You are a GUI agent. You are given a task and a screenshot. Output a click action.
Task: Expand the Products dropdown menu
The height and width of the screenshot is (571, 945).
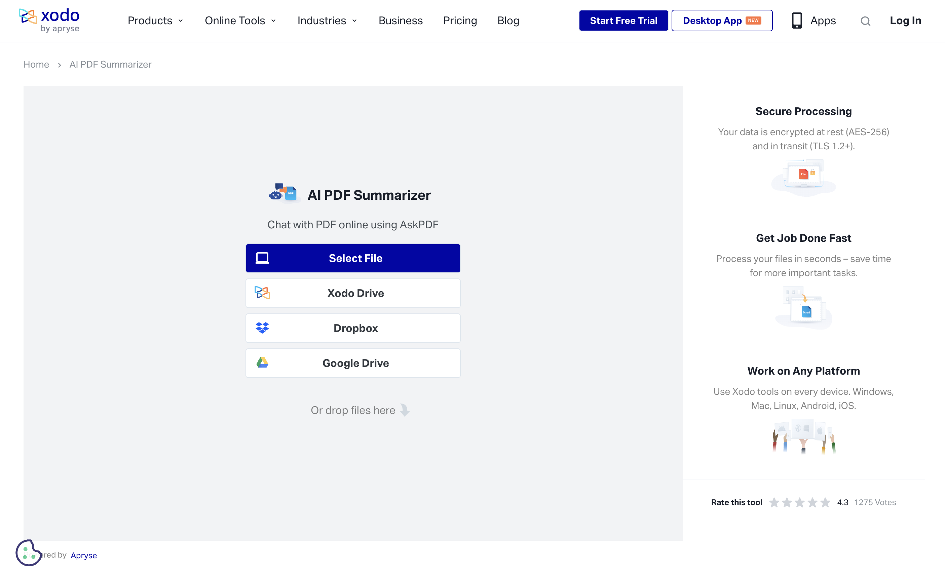tap(155, 21)
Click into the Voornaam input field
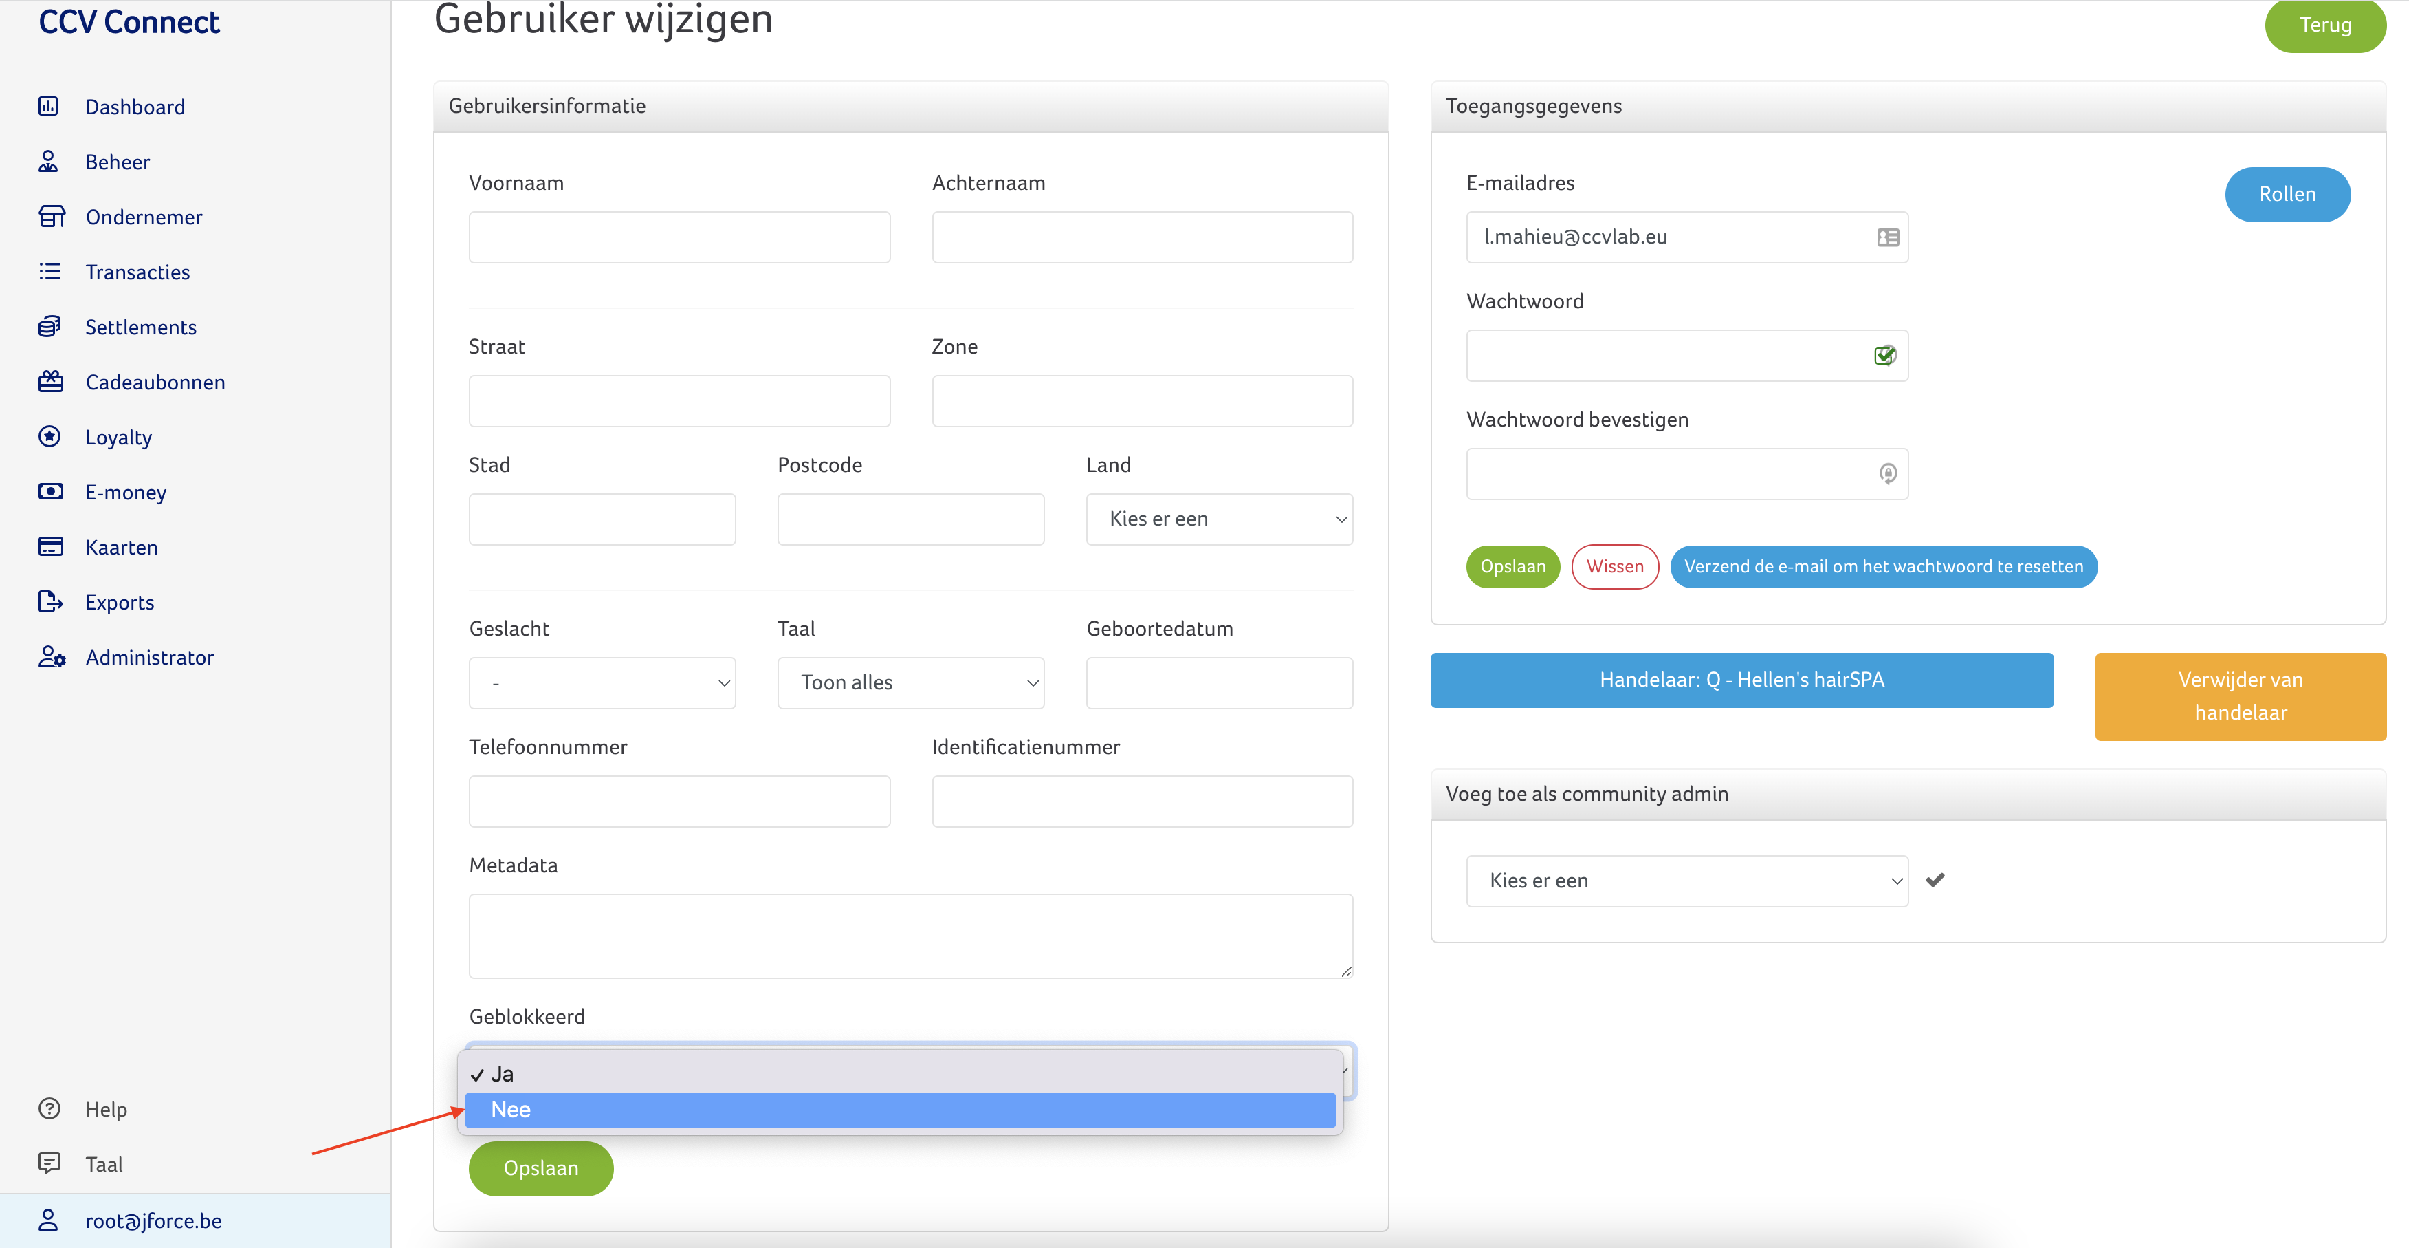The height and width of the screenshot is (1248, 2409). point(679,238)
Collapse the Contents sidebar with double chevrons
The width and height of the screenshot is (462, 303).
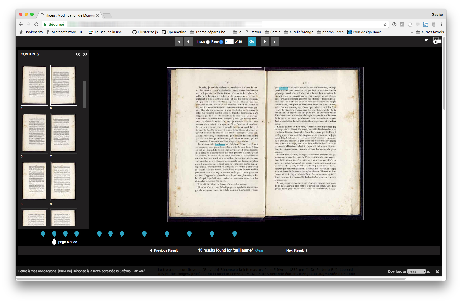78,54
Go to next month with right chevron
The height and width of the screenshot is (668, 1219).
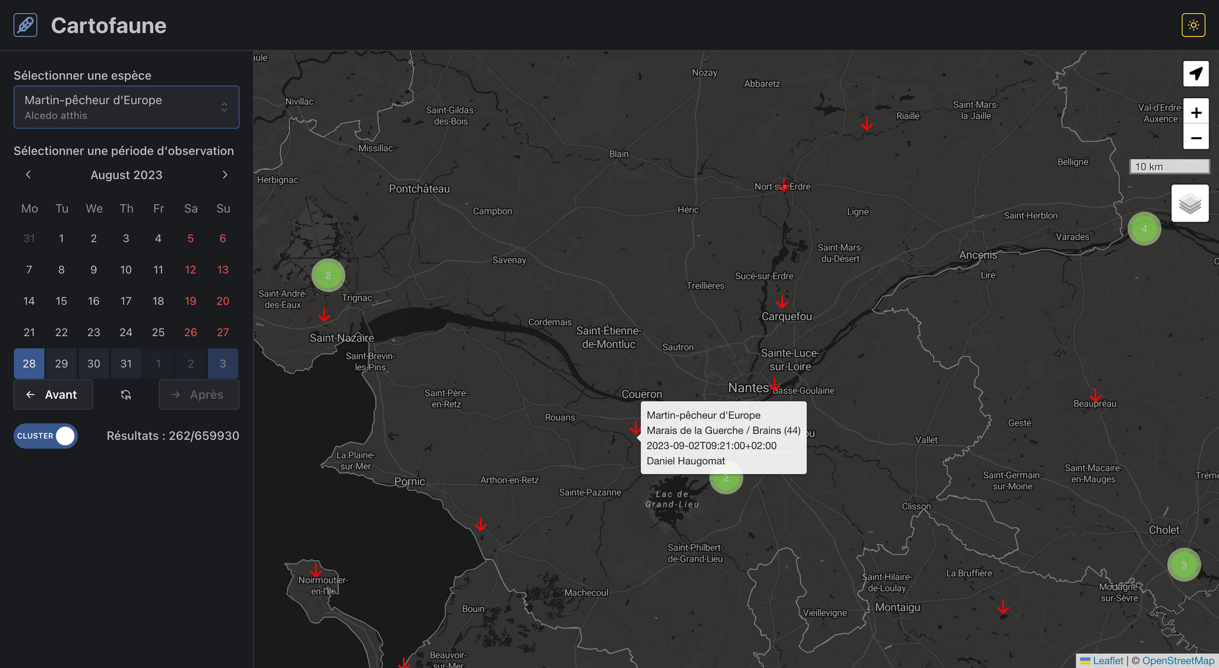(225, 175)
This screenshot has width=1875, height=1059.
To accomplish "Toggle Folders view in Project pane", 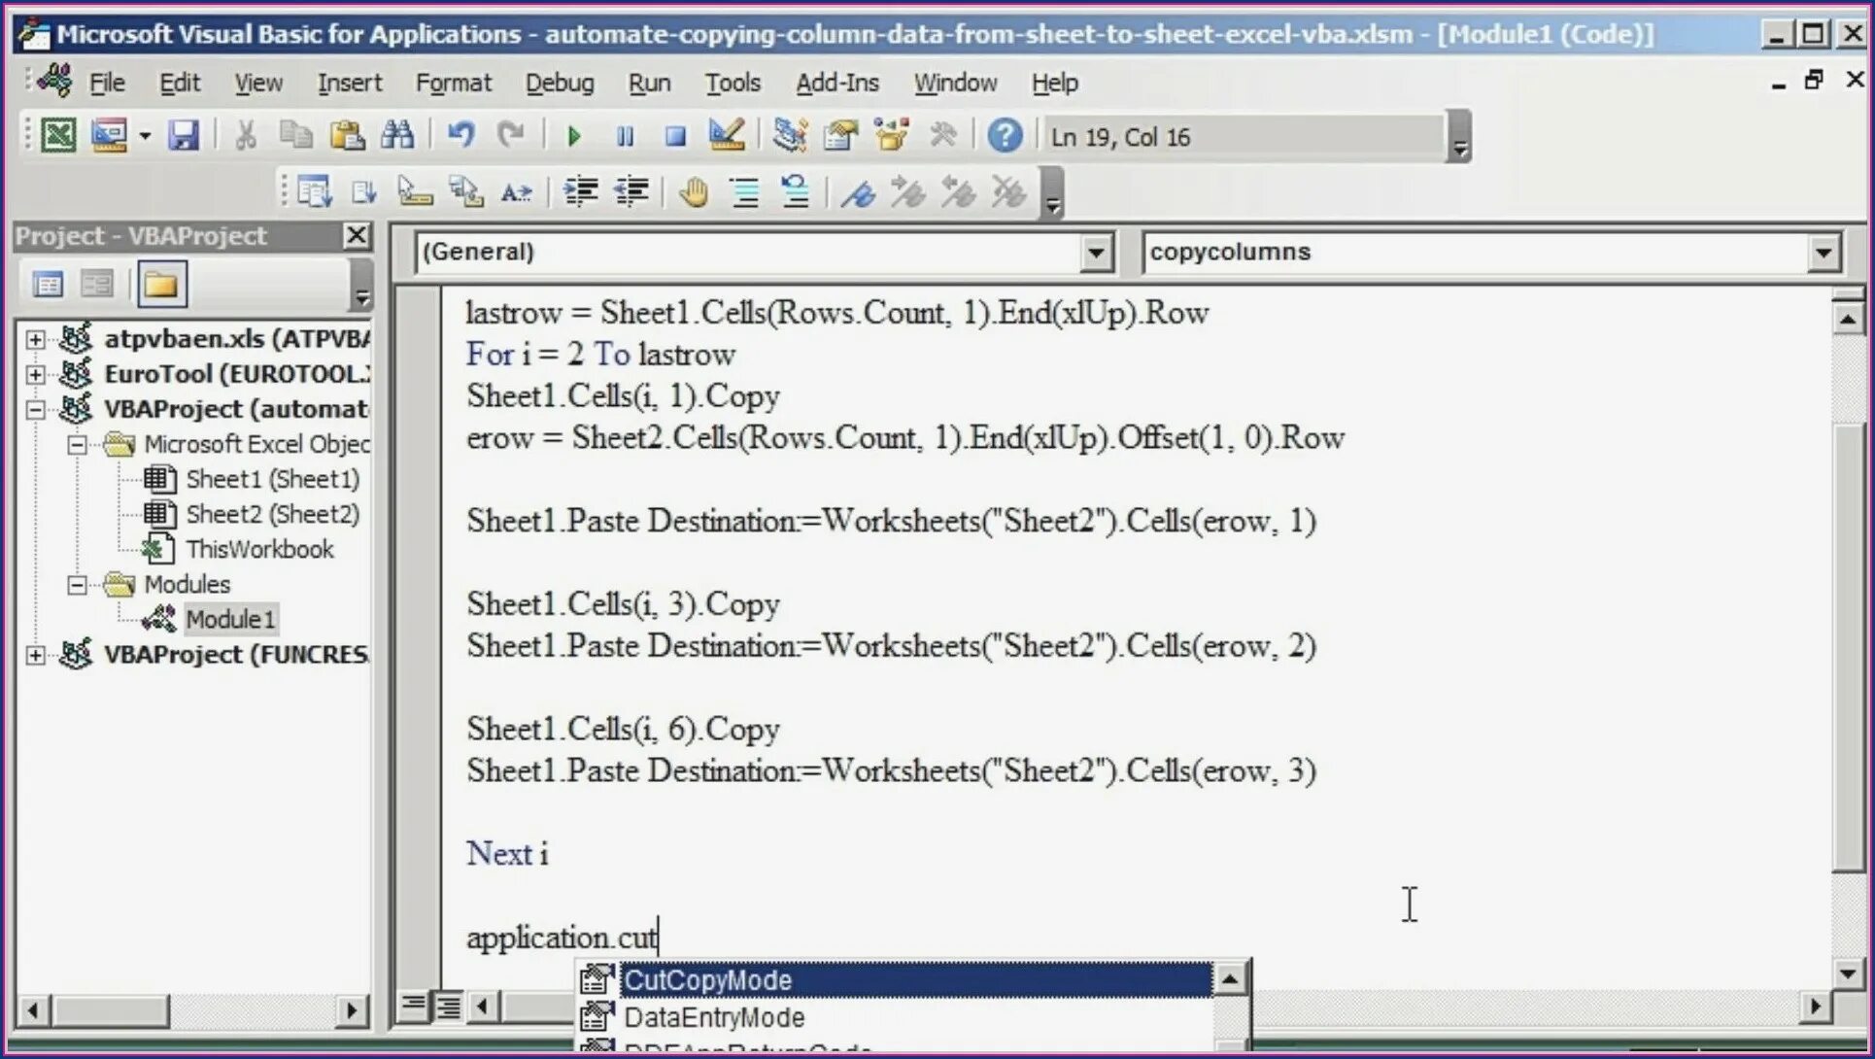I will pos(161,285).
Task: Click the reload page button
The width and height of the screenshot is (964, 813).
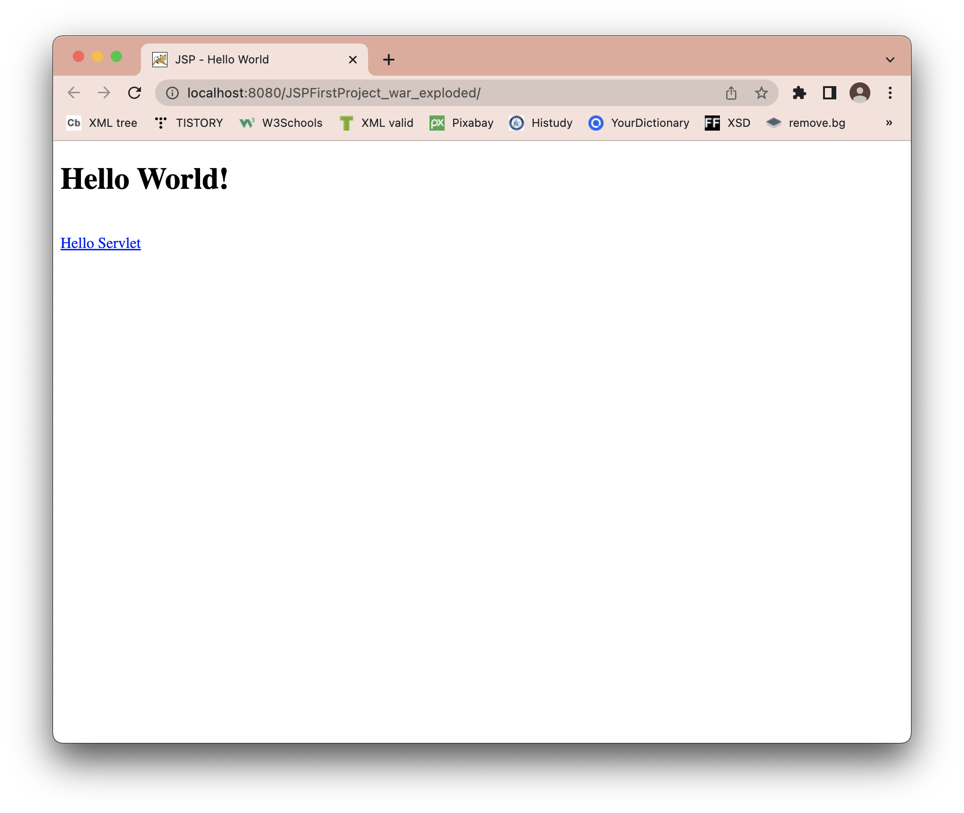Action: click(135, 93)
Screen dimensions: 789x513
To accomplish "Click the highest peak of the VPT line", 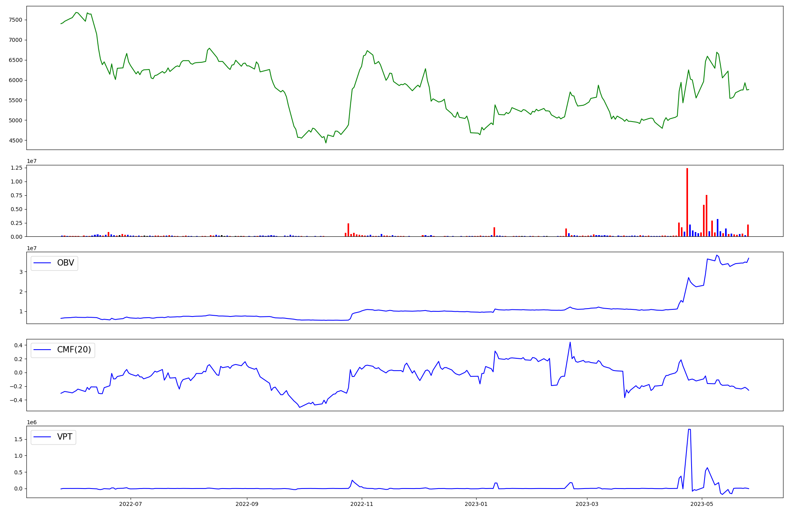I will [x=689, y=429].
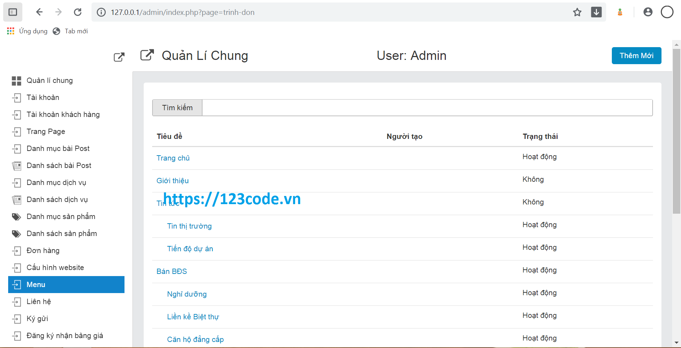Click the globe icon beside Tab mới
The height and width of the screenshot is (348, 681).
tap(56, 31)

### Assignment
Would you please return every line in the listing where "with" shows up?

### Answer to the exercise
Collapse the Contents sidebar with double chevrons
Go to next month with right chevron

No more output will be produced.